Jessica Bell
 
 
Author|Editor
 

(Scheduled to be published by Lucky Press, LLC, late 2011)

Quick Summary:

Greek cuisine, smog and domestic drudgery was not the life Australian musician, Melody, was expecting when she married a Greek music promoter and settled in Athens, Greece. Keen to play in her new shoes, though, Melody trades her guitar for a ‘proper' career and her music for motherhood. That is, until she can bear it no longer and plots a return to the stage—and the person she used to be.

Eager to keep Melody close to his side, her husband agrees to get her back on stage. But it all falls apart when Melody discovers he's having an affair. Melody's not about to let go of her dreams so easily this time, though—she contacts her metal-head ex and lands the dream gig of playing guitar on an American tour. It's the chance for her to be who she always wanted—even though it means postponing hopes for reconciling with her errant husband.

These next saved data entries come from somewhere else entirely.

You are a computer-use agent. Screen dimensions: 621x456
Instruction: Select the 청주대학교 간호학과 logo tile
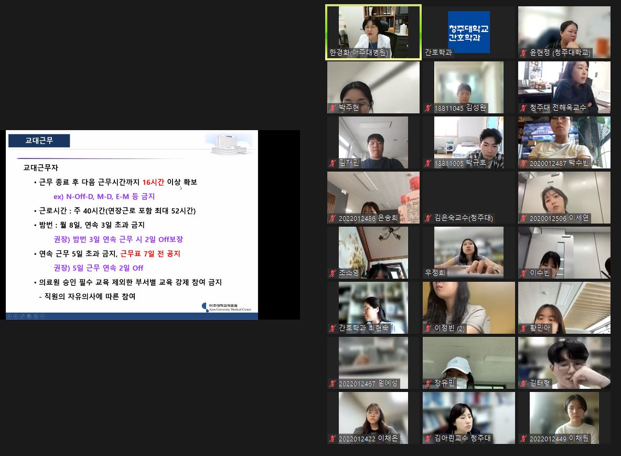tap(468, 30)
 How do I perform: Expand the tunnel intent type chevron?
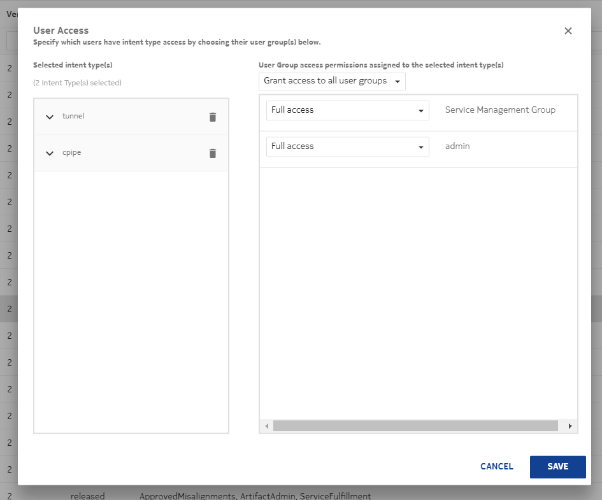click(x=50, y=117)
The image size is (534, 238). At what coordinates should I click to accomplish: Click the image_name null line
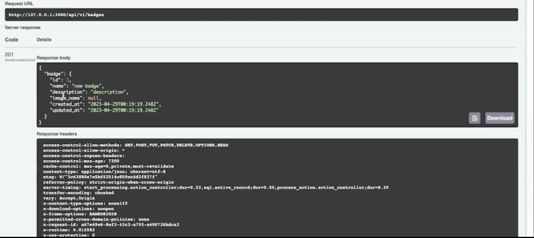coord(75,98)
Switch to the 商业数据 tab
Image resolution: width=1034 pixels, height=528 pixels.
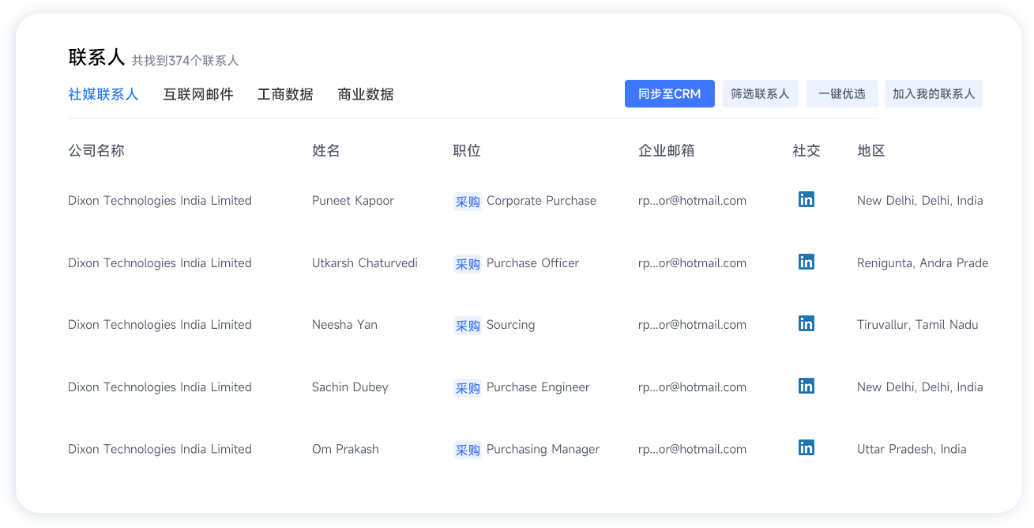click(366, 93)
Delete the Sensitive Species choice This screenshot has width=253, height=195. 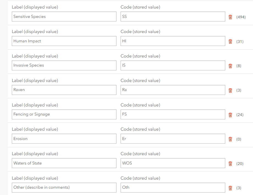(x=230, y=17)
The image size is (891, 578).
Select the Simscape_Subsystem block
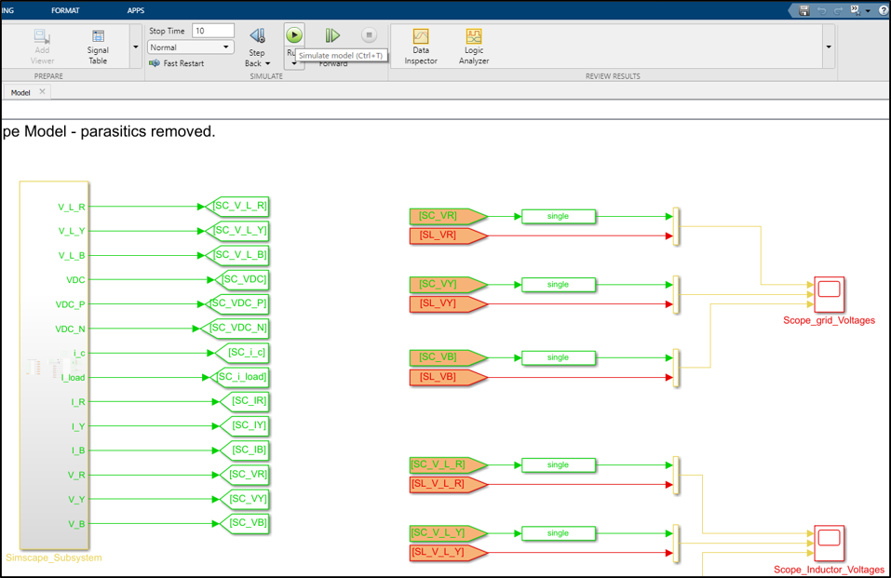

But the tour, which she has to back out on because of her surprise pregnancy, is nothing compared to the tragedy that awaits, and she realises she's been seeking fulfilment in the wrong place.

 

Fiction

String Bridge

 

Excerpt from Chapter One:

If music were wind, I would like to live in a hurricane. If it were a mother, I would like to sleep in her soothing womb. If I were music, I would simply like to be me. I'd shroud my existence in a monsoon. But I am not music, even though my name, Melody, suggests I could be. The closest I get to ‘being' music, is playing it, living it, embracing it as if it were the organ most vital to survival. I might say it was my heart. But no... I can't give it a name, because it's more like a sixth sense.

Music is the shadow of thought. A muse for grief. An unending moan. A manic pandemonium that roams through rhyme and mimics my soul through mime. It masquerades selfish woes, masks my hollow lifestyle like warm humming cellos. It's a blend of folly and secretive gen, acoustic vignettes—motionless, yet moving.

Music is not meek; it's neurotic; like me. An eternal vessel for pain which must be voiced and heard, but can't reach its desired destination, because it is trapped in the skin of a four-minute tune. It's because of this time limit, that I reject the constant sorrow I feel for abandoning my guitar in the corner of my bedroom. If only a song could last my life time, then I wouldn't have to listen to that slice of silence, of domesticity, which makes me forget how much music means to me.

Now I'm a career woman, — a mother, a wife, a ‘happy' homemaker, — who lives a socially acceptable existence. Like a metronome. Tick. Tick. Tick. No dynamics, just monotonous responsibility. But between the octaves I play over and over in my mind, every day, and the struggle to push my need to play guitar out of mind and get on with the life I chose to pursue, is the scent of reviving this need for music in my life; of understanding where this true love for music stems from, and embracing the path I desire to follow. It's time to dust off my lonely guitar, and press my fingertips into its strings so hard that they mould around them. It's time to live as if I were music , and if music were wind . It's time to live in a hurricane.